February 11, 2008
Privately funded reserve will protect jaguars and imperiled species along U.S.-Mexico border
FOR IMMEDIATE RELEASE: TUCSON, Ariz. – Jaguars in northern Mexico have a newly protected home today thanks to the official establishment of the Northern Jaguar Reserve in Sonora, Mexico. The 45,000-acre reserve, which provides a sanctuary for the world’s northernmost breeding population of jaguars, is the centerpiece of a binational effort by the Northern Jaguar Project and Naturalia to safeguard and restore the jaguar in the U.S.-Mexico borderlands.
“This land is perfectly suited to support North America’s largest wild cat,” said Oscar Moctezuma, director of Naturalia, a respected Mexican conservation organization that will hold title to the property. “The Northern Jaguar Reserve is a dream come true for the many people who have worked hard for its establishment and, most importantly, for the endangered jaguar.”
With assistance from the Northern Jaguar Project, Naturalia purchased the 10,000-acre Rancho Los Pavos in 2003. Located in a region of rich and abundant biodiversity, Los Pavos was the first ranch acquired to establish this viable jaguar reserve.
The Northern Jaguar Project spearheaded the purchase of the $1.5-million Rancho Zetasora, the adjacent 35,000-acre ranch, with generous contributions from more than 600 individual donors and private foundations. The final payment for Zetasora was made at the end of January and completes the 70-square-mile reserve. The Northern Jaguar Reserve has the highest number of jaguar sightings in northern Mexico and is the only reserve where female jaguars have been protected.
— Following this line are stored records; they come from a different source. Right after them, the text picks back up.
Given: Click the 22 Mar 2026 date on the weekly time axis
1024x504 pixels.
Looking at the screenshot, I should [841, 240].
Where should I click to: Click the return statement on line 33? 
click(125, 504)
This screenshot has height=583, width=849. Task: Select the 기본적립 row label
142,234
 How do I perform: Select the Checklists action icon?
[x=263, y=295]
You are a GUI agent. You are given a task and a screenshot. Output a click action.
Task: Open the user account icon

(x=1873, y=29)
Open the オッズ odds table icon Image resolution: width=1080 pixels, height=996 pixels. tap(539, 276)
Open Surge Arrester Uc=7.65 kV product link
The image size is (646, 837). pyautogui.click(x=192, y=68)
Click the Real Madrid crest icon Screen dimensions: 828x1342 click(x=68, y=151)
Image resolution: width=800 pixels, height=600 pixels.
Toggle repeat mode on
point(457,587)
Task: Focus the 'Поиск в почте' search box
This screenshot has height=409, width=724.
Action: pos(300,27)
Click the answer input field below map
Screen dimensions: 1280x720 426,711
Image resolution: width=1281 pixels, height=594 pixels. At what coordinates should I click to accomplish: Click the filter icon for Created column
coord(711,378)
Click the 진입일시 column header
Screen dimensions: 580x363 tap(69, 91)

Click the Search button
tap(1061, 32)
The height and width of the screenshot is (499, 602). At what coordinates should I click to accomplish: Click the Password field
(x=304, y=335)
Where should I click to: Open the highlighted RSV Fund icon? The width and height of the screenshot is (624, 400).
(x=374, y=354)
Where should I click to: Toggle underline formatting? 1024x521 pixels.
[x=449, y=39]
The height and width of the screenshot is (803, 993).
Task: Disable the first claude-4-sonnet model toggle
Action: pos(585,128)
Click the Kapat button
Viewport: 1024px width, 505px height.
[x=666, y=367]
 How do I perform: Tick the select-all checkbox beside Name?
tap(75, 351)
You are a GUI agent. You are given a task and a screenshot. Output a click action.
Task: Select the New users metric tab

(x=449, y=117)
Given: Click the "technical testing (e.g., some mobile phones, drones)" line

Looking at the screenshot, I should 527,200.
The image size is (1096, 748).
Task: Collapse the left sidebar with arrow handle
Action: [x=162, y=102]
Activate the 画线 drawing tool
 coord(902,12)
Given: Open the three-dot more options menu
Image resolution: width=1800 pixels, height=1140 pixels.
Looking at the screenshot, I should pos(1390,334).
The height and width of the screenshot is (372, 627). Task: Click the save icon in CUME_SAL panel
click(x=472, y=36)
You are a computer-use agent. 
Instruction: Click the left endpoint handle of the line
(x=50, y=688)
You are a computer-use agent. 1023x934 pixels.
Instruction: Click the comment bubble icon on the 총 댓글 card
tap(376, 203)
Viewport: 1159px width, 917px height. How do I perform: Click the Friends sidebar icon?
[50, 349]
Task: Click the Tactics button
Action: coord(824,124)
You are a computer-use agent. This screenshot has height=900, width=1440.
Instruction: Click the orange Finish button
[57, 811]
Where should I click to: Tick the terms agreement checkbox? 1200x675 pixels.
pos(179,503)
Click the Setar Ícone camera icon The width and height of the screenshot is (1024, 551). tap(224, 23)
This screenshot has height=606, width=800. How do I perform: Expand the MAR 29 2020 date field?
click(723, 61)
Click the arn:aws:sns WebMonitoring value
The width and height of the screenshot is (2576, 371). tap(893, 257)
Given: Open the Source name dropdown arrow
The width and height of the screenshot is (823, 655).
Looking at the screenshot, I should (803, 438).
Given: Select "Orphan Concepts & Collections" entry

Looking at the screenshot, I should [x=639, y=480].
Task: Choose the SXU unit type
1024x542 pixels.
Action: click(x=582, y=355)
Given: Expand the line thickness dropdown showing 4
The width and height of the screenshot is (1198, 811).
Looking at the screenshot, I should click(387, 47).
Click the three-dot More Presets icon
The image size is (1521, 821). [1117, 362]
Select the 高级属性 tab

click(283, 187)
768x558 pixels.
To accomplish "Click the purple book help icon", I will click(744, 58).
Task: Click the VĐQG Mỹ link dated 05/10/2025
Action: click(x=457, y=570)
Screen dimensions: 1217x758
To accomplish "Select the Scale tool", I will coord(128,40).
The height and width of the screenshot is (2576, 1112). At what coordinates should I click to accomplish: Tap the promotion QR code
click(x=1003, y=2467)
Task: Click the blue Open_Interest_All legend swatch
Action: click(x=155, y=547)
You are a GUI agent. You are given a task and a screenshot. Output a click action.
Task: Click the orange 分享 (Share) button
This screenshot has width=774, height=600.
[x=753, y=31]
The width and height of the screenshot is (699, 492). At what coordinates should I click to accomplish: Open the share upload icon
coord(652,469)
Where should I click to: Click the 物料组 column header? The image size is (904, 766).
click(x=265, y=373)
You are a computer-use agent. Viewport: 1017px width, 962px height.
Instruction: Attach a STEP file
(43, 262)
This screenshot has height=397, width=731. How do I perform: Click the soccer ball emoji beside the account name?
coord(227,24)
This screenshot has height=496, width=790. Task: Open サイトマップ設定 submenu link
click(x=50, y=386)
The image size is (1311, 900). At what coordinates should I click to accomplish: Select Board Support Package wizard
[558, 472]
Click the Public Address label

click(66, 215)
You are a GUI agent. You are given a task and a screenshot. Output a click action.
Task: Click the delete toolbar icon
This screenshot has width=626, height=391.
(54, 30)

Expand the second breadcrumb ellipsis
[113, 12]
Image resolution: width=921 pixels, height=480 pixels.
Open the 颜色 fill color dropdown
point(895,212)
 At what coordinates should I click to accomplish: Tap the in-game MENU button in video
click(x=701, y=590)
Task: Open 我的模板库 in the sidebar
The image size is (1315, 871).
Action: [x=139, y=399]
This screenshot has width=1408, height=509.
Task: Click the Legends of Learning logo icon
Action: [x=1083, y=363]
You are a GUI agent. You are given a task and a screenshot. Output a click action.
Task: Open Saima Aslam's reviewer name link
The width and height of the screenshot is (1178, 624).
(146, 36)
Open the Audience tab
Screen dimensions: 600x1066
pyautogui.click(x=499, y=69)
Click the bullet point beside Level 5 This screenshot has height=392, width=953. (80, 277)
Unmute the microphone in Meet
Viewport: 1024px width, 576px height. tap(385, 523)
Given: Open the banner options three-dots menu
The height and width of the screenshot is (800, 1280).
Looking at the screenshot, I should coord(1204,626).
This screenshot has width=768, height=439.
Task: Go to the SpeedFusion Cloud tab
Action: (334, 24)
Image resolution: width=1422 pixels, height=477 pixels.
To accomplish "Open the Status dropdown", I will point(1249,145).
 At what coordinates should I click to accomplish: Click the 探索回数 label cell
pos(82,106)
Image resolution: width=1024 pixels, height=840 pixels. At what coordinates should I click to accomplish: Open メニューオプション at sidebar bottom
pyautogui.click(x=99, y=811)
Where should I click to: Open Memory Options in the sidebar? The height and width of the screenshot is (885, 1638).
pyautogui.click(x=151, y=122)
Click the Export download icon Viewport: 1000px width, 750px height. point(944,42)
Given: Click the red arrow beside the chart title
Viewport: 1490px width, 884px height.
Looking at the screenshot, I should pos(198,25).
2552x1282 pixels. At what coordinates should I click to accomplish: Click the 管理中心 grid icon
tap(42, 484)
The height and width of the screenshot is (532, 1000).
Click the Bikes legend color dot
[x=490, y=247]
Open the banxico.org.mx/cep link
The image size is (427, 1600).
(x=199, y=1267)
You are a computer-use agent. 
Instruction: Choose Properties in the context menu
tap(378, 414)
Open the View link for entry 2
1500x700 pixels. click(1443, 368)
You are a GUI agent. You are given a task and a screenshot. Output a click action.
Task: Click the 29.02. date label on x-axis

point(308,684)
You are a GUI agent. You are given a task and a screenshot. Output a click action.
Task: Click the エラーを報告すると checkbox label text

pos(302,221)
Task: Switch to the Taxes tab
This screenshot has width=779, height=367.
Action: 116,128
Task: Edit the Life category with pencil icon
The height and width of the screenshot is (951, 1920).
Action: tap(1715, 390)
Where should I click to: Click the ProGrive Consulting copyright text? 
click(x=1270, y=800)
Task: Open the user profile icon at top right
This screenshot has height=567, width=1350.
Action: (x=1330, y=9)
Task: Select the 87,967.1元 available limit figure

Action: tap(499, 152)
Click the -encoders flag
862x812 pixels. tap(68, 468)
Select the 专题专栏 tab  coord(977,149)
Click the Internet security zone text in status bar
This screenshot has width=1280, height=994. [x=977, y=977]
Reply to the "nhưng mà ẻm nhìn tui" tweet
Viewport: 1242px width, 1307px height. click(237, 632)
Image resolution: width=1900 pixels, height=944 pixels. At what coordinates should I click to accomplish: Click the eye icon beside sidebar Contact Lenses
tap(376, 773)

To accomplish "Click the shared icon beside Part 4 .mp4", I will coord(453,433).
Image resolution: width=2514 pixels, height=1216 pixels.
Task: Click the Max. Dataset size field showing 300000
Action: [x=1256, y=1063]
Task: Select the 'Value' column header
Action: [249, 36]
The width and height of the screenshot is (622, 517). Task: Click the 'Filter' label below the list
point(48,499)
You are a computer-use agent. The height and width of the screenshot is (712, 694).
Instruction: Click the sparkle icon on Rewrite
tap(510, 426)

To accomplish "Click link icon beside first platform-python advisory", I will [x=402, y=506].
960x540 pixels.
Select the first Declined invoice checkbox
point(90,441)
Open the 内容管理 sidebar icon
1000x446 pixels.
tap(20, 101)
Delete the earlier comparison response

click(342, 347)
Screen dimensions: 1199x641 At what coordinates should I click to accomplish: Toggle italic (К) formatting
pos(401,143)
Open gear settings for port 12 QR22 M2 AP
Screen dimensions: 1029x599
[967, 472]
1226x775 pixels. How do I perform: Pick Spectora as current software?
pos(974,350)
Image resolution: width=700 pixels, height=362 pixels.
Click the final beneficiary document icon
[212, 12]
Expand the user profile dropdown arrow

“In this remote and rugged area of northern Sonora, a small population of 80 to 120 jaguars struggles to avoid extinction,” said Diana Hadley, president of the Tucson-based Northern Jaguar Project. “The purchase of Zetasora is a crucial step in creating a reserve large enough to effectively protect jaguars as well as dozens of threatened and endangered species.”
“With lengthy frontage on the Aros River, a single, often-impassable road, and deep canyons with deer and other prey, the reserve supports the best possible habitat for northern jaguars,” said Moctezuma.
“The Northern Jaguar Reserve presents a once-in-a-lifetime opportunity to save this species,” said Hadley. “Even if the border fence temporarily blocks jaguar migration, the reserve will help ensure a pathway for jaguars to again roam their former range in the southwestern U.S.”